▸ **TEXT EXCERPT**:
I do suffer from anxiety and sometimes bouts of depression, but I take medication to treat the symptoms and do my best to deal with the underlying issues every day.
I swore for a long time after seeing the effects anti depressant medication had on family members that I would NEVER take medication.
Then shortly after moving out on my own and starting my career, I started having panic attacks. My darkest moments were when I would sit in the middle of my tiny kitchen in my apartment with my dog at my side staring at me, and cry uncontrollably. I would cry in the shower every morning and have to get out of the shower to catch my breath and avoid panic attacks. I would cry on the way to work, as I sat alone in my room and ate lunch, and every other moment I found myself alone.
I felt lost and hopeless. I felt as though I had wasted four years of my life studying to become a teacher because I wasn't knocking the pants off of everyone like I'd hoped. My heart and my soul hurt. But... NEVER did I EVER consider taking my own life.
When I was in sixth grade my uncle took his own life. I remember how that felt. I know the void it has left in our family. I know the pain it caused people. I saw the pain. I still see the pain. I would and could NEVER do that to people I love or to myself.

▸ **SOURCE DATA**:
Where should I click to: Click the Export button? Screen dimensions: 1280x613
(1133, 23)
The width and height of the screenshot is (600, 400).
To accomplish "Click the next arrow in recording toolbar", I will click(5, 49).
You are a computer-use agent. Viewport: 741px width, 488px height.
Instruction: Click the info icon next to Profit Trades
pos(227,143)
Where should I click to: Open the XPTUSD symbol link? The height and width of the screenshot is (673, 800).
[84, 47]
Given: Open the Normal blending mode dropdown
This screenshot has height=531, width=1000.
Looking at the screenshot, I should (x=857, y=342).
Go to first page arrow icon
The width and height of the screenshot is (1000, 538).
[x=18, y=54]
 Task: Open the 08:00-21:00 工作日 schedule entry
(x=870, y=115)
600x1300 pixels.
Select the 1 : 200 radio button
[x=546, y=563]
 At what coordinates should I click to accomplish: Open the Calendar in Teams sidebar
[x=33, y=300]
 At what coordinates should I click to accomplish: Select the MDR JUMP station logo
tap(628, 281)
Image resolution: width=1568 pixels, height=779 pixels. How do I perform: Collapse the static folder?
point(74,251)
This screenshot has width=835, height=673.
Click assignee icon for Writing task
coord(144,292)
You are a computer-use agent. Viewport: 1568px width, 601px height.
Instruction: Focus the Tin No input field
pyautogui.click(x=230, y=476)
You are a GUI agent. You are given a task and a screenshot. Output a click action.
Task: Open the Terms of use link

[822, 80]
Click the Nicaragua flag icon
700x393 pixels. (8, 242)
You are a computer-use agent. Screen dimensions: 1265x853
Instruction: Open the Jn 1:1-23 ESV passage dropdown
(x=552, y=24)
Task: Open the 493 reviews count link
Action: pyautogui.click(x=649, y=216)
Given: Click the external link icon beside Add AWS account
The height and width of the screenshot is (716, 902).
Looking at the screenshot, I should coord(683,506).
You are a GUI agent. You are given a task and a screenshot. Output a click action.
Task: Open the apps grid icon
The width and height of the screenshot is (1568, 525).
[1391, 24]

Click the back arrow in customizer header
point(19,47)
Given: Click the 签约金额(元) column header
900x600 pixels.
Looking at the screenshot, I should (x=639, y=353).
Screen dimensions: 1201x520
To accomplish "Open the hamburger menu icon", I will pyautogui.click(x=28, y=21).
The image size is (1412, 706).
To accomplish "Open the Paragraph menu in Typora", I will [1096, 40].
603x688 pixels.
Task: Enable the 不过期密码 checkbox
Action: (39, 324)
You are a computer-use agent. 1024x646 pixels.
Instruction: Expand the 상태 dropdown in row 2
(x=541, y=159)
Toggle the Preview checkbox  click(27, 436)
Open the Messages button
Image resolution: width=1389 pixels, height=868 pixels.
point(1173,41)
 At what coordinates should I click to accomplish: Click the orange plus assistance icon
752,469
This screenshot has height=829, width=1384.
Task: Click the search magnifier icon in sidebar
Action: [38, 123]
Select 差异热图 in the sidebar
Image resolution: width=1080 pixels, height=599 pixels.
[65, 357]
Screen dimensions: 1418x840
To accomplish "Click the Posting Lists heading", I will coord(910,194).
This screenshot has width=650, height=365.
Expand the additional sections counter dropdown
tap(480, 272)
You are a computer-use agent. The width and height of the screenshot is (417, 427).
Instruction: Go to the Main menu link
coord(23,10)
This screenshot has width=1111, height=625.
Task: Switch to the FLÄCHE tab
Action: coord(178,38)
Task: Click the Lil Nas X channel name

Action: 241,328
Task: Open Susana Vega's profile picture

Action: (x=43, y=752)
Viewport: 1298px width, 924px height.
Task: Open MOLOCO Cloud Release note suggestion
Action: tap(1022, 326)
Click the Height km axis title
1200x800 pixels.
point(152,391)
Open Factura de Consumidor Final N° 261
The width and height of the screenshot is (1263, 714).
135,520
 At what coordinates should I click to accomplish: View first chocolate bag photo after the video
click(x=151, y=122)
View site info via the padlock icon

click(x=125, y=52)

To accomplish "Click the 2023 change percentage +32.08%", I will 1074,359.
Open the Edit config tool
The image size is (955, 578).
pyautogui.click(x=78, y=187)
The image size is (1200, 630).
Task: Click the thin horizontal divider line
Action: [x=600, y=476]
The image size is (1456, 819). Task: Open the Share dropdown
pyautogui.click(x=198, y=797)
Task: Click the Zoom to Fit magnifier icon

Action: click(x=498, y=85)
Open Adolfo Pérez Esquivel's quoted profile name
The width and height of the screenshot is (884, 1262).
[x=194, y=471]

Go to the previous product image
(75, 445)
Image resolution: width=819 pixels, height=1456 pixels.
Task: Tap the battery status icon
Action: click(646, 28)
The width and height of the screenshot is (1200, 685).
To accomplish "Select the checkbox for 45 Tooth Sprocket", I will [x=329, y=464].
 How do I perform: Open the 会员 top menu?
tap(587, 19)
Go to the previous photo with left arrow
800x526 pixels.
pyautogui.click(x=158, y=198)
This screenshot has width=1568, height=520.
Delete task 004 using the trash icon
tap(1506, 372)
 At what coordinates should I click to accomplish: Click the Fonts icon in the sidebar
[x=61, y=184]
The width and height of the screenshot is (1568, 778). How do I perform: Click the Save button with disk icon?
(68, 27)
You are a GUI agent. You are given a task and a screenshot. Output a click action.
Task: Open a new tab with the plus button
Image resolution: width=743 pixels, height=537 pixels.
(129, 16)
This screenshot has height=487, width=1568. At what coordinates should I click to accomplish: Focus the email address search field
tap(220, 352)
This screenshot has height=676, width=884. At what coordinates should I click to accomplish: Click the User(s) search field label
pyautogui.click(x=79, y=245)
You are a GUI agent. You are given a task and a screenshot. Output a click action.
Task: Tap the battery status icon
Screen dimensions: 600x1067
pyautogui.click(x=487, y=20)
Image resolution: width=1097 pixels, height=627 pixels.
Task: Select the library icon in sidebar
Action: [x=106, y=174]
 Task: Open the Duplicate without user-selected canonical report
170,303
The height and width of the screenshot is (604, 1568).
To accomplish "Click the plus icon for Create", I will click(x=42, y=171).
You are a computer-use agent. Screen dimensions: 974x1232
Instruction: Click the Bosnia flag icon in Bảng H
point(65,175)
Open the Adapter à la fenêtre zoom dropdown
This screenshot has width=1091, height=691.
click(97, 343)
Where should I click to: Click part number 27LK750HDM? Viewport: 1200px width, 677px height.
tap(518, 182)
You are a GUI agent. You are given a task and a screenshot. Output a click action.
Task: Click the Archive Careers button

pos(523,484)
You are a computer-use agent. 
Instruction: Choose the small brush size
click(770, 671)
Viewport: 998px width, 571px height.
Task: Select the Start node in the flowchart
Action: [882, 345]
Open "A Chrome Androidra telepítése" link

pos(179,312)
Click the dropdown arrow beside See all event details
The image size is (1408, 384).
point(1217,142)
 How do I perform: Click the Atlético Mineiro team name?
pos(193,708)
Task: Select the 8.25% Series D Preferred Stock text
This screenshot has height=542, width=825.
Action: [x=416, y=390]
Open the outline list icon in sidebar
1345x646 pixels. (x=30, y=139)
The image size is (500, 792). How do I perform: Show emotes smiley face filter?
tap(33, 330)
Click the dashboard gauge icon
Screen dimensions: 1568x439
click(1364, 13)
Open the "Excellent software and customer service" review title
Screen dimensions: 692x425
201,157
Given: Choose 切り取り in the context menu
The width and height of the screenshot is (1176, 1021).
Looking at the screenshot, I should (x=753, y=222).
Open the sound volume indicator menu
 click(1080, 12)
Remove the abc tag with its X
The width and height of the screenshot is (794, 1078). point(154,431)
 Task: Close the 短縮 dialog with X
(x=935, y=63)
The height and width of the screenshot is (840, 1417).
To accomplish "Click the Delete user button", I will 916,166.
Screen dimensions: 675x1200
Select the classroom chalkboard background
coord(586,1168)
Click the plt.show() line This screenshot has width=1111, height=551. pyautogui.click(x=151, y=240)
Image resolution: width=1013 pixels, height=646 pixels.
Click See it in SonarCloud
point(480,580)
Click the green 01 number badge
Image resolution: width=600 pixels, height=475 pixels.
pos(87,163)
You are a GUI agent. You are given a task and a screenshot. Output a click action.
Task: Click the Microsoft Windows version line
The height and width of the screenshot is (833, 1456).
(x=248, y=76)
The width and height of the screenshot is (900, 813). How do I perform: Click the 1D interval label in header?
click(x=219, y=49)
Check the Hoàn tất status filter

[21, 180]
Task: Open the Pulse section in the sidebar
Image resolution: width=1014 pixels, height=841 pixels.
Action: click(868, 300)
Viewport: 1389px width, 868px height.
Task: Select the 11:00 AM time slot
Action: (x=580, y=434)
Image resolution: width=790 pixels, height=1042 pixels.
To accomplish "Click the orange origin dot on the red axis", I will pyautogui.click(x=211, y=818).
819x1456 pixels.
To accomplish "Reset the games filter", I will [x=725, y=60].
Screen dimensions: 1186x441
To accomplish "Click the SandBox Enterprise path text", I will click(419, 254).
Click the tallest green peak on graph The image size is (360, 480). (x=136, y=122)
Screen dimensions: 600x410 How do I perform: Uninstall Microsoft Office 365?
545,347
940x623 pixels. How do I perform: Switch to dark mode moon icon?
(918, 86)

▸ **EXERCISE**: Duplicate the passage on anxiety and depression word for word, starting at the words "When I was in" and ending after "or to myself.".

▸ **EXERCISE RESULT**:
When I was in sixth grade my uncle took his own life. I remember how that felt. I know the void it has left in our family. I know the pain it caused people. I saw the pain. I still see the pain. I would and could NEVER do that to people I love or to myself.